问题
I am trying to find all the text along with the parent tag in the HTML. In the example below, the variable named html
has the sample HTML where I try to extract the tags and the text.
This works fine and as expected gives out the tags
with the text
Here I have used cheerio
to traverse DOM. cheerio
works exactly same as jquery
.
const cheerio = require("cheerio");
const html = `
<html>
<head></head>
<body>
<p>
Regular bail is the legal procedure through which a court can direct
release of persons in custody under suspicion of having committed an offence,
usually on some conditions which are designed to ensure
that the person does not flee or otherwise obstruct the course of justice.
These conditions may require executing a “personal bond”, whereby a person
pledges a certain amount of money or property which may be forfeited if
there is a breach of the bail conditions.

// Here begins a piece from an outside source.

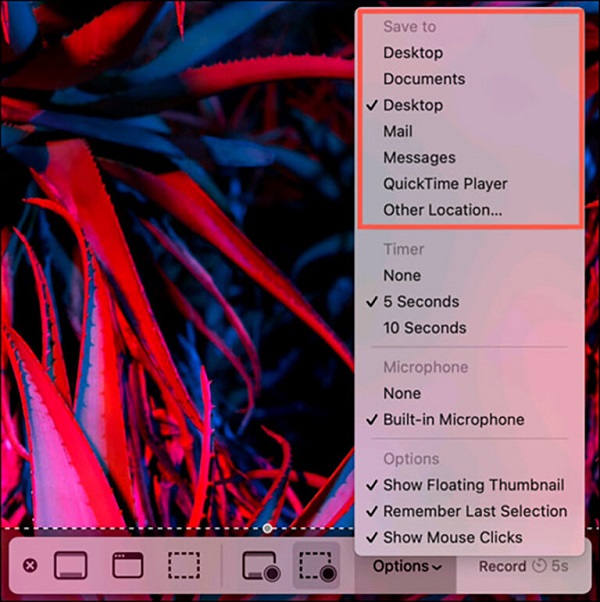
Task: Select Record Entire Screen icon
Action: point(260,566)
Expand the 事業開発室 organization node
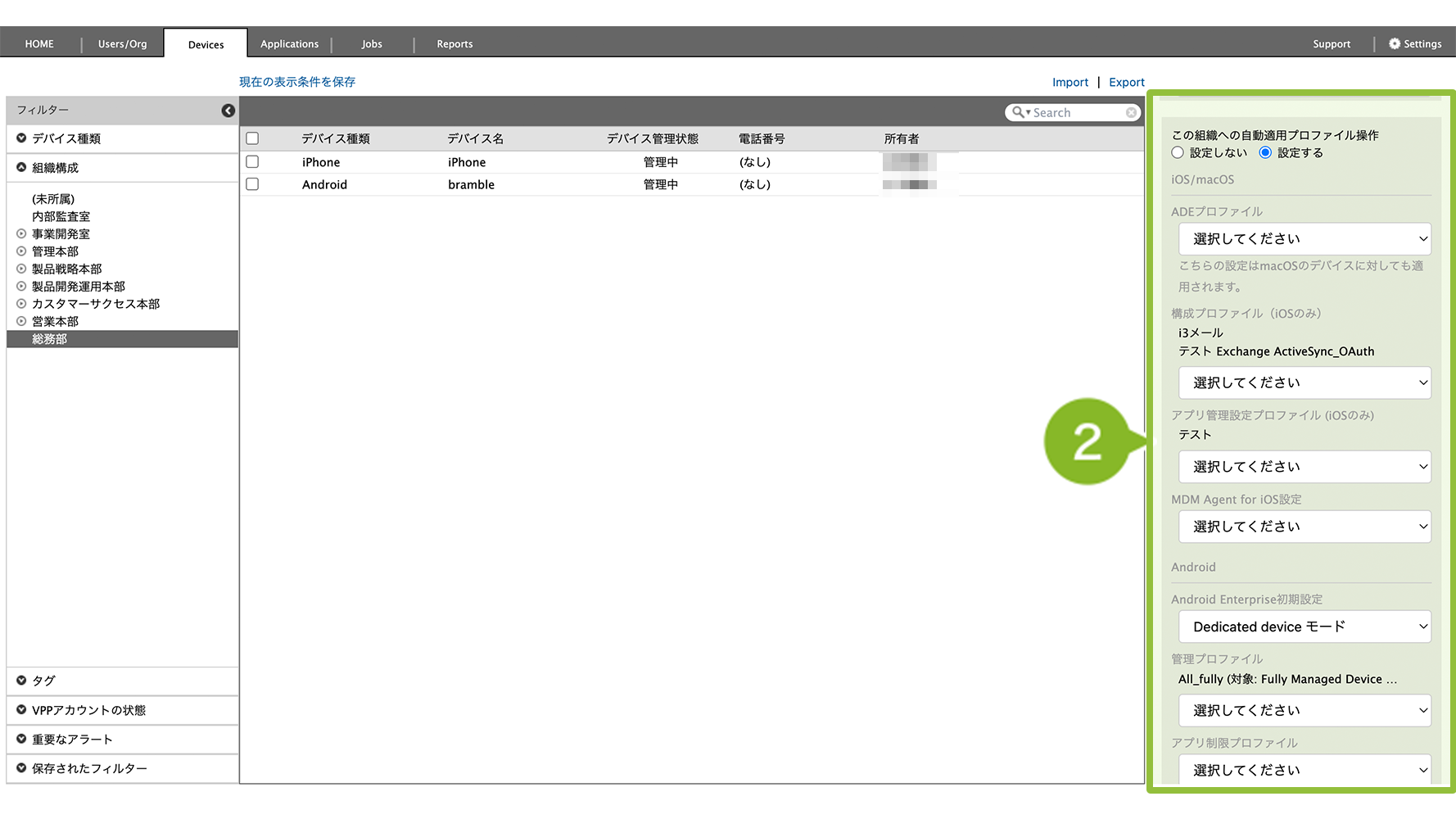1456x819 pixels. 21,234
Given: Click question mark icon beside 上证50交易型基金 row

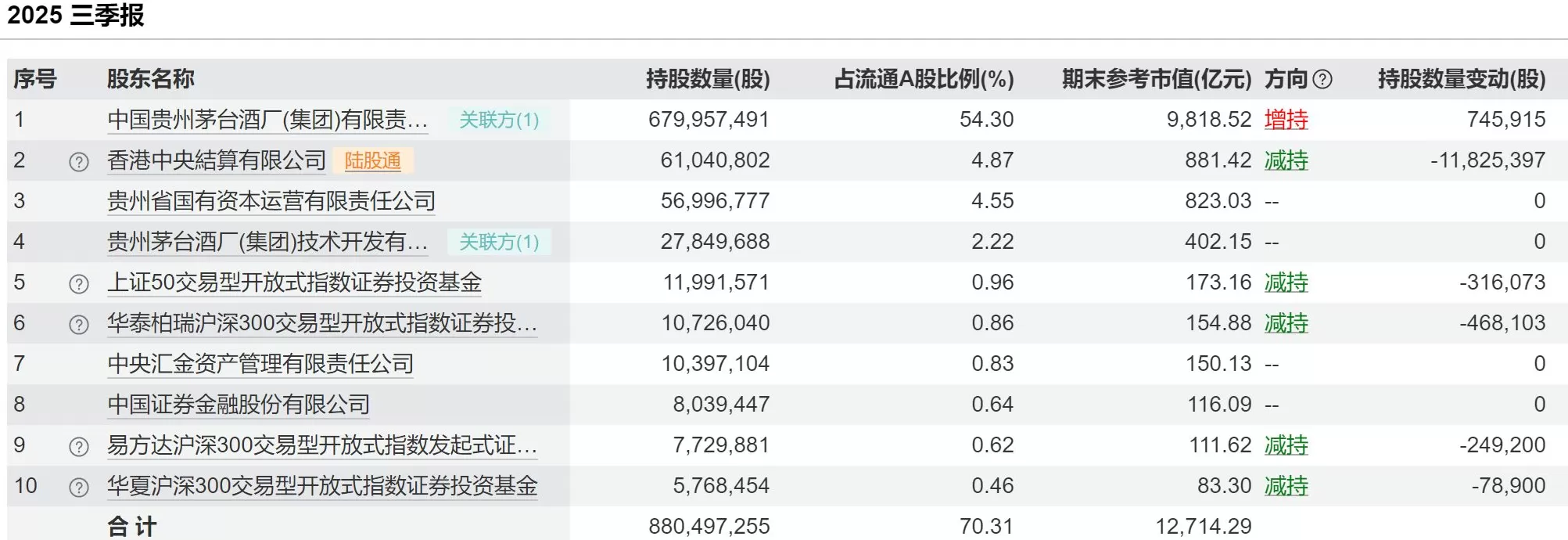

Or, a court may require
executing a bond “with sureties”, where a person is not seen as
reliable enough and may have to present
<em>other persons</em> to vouch for her,
and the sureties must execute bonds pledging money / property which
may be forfeited if the accused person breaches a bail condition.
</p>
</body>
</html>
`;
const getNodeType = function (renderedHTML, el, nodeType) {
const $ = cheerio.load(renderedHTML)
return $(el).find(":not(iframe)").addBack().contents().filter(function () {
return this.nodeType == nodeType;
});
}
let allTextPairs = [];
const $ = cheerio.load(html);
getNodeType(html, $("html"), 3).map((i, node) => {
const parent = node.parentNode.tagName;
const nodeValue = node.nodeValue.trim();
allTextPairs.push([parent, nodeValue])
});
console.log(allTextPairs);
as shown below
But the problem is that the text tags extracted are out of order. If you see the above screenshot, other persons
has been reported in the end, although it should occur before to vouch for her ...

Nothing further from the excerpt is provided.